• **Task requirements**: Copy out all of the records, exactly as they appear.

• **Information**:
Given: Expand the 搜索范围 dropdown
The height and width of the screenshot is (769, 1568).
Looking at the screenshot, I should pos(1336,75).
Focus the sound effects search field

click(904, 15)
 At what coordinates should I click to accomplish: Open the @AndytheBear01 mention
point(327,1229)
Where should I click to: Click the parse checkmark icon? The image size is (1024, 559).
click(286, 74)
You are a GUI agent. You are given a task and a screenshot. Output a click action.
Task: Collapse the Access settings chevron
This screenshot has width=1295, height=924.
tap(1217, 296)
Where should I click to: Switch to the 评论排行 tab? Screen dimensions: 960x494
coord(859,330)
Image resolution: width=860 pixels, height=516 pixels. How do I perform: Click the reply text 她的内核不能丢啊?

• **Reply**:
Given: Expand the 搜索范围 dropdown
The height and width of the screenshot is (769, 1568).
Looking at the screenshot, I should pos(1336,75).
Focus the sound effects search field

click(904, 15)
 At what coordinates should I click to accomplish: Open the @AndytheBear01 mention
point(327,1229)
Where should I click to: Click the parse checkmark icon? The image size is (1024, 559).
click(286, 74)
You are a GUI agent. You are given a task and a screenshot. Output a click action.
Task: Collapse the Access settings chevron
This screenshot has width=1295, height=924.
tap(1217, 296)
Where should I click to: Switch to the 评论排行 tab? Screen dimensions: 960x494
coord(859,330)
Image resolution: width=860 pixels, height=516 pixels. How do I perform: Click the reply text 她的内核不能丢啊?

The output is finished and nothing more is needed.